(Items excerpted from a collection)
========

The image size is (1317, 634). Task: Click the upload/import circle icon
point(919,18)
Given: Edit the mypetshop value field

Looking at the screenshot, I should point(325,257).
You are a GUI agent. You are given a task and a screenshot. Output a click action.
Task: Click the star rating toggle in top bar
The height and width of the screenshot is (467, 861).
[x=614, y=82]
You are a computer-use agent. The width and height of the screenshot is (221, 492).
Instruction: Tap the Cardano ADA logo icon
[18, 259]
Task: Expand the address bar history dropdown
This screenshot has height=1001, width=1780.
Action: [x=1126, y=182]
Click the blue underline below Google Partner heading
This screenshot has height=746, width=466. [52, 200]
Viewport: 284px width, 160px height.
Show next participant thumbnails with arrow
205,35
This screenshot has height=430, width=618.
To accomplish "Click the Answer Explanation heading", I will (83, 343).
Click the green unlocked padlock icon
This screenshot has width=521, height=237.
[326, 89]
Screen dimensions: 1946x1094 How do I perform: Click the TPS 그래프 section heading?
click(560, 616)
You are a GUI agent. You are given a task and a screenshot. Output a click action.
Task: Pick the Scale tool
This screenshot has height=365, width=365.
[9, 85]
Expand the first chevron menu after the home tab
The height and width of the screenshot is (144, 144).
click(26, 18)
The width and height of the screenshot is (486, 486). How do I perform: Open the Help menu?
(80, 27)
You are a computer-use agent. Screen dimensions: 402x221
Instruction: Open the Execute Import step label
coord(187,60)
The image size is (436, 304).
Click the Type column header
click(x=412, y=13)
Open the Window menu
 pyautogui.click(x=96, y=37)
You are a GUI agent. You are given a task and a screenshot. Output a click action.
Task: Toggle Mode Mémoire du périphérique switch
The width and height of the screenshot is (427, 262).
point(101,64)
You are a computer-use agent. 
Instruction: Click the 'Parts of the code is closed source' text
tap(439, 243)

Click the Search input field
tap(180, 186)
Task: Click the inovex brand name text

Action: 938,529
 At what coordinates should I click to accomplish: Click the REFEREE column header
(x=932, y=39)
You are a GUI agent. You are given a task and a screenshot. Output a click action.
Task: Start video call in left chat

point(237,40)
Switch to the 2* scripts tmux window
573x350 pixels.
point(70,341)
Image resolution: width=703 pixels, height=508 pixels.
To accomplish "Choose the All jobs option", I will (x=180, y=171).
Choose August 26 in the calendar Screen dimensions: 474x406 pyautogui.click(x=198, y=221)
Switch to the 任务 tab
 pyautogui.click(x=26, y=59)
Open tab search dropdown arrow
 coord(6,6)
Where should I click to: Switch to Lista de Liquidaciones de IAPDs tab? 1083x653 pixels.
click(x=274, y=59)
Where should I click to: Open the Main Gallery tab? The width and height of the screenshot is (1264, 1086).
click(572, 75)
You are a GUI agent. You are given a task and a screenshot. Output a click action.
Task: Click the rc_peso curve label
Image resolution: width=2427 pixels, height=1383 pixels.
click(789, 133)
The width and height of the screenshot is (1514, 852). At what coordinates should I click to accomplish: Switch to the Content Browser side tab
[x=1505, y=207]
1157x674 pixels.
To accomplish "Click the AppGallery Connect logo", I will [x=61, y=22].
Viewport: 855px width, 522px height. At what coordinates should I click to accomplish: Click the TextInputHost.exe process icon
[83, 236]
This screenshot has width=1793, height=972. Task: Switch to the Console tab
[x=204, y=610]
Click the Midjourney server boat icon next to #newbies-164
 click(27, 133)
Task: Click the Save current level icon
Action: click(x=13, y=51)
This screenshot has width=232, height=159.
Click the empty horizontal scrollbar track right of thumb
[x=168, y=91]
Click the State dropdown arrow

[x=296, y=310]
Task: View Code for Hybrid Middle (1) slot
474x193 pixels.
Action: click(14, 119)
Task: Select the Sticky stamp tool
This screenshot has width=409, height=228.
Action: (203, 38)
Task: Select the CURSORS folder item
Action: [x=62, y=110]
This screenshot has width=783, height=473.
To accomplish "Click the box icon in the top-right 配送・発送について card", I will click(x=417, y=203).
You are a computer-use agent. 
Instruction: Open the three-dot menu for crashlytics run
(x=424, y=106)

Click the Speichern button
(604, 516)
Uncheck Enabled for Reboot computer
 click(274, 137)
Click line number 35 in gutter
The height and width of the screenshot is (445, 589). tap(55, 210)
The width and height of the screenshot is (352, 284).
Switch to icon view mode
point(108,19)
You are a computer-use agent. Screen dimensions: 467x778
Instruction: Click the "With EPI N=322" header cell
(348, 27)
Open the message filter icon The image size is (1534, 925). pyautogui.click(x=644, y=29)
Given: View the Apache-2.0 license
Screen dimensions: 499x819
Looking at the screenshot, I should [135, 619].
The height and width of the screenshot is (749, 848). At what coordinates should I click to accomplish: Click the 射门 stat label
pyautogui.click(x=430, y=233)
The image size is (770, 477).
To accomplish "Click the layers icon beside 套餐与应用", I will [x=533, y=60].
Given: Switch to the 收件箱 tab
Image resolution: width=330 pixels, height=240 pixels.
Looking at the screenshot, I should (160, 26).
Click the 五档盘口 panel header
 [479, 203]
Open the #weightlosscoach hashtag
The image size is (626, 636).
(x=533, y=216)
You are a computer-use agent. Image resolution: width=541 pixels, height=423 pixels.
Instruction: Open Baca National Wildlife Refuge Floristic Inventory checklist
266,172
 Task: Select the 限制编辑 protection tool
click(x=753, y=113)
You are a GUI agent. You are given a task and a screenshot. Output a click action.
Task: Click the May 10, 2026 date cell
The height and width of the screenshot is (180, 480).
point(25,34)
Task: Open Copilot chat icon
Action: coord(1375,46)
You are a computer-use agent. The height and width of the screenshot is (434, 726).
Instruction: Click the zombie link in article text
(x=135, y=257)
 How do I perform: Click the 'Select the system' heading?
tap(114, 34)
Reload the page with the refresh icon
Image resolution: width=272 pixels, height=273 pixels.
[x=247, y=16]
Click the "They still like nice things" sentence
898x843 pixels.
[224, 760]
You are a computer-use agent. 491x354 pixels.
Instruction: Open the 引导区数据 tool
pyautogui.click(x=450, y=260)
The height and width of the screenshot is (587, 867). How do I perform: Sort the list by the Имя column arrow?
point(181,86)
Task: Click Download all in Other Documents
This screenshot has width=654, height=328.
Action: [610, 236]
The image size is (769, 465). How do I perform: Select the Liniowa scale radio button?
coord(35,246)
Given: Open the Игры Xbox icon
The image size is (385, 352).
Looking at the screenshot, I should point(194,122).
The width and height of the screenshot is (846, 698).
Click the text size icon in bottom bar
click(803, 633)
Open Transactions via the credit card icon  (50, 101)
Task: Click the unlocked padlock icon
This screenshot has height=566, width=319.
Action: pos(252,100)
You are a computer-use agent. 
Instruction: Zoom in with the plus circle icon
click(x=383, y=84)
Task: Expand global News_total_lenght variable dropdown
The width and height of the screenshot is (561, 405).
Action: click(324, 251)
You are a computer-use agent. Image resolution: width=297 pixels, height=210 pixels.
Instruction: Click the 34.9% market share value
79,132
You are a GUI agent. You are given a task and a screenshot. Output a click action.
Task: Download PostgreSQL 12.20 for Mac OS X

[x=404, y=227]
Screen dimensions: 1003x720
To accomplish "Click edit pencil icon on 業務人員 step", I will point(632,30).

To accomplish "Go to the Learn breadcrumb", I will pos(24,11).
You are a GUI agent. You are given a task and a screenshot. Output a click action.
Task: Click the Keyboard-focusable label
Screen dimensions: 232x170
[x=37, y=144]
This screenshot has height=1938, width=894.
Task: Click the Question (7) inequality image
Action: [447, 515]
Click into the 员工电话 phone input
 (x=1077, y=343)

========

> THE TASK: Copy out the lines above word for word, starting with the line containing "This screenshot has width=783, height=473." and continuing through the line containing "pyautogui.click(x=430, y=233)".

> EXPECTED OUTPUT:
This screenshot has width=783, height=473.
To accomplish "Click the box icon in the top-right 配送・発送について card", I will click(x=417, y=203).
You are a computer-use agent. 
Instruction: Open the three-dot menu for crashlytics run
(x=424, y=106)

Click the Speichern button
(604, 516)
Uncheck Enabled for Reboot computer
 click(274, 137)
Click line number 35 in gutter
The height and width of the screenshot is (445, 589). tap(55, 210)
The width and height of the screenshot is (352, 284).
Switch to icon view mode
point(108,19)
You are a computer-use agent. Screen dimensions: 467x778
Instruction: Click the "With EPI N=322" header cell
(348, 27)
Open the message filter icon The image size is (1534, 925). pyautogui.click(x=644, y=29)
Given: View the Apache-2.0 license
Screen dimensions: 499x819
Looking at the screenshot, I should [135, 619].
The height and width of the screenshot is (749, 848). At what coordinates should I click to accomplish: Click the 射门 stat label
pyautogui.click(x=430, y=233)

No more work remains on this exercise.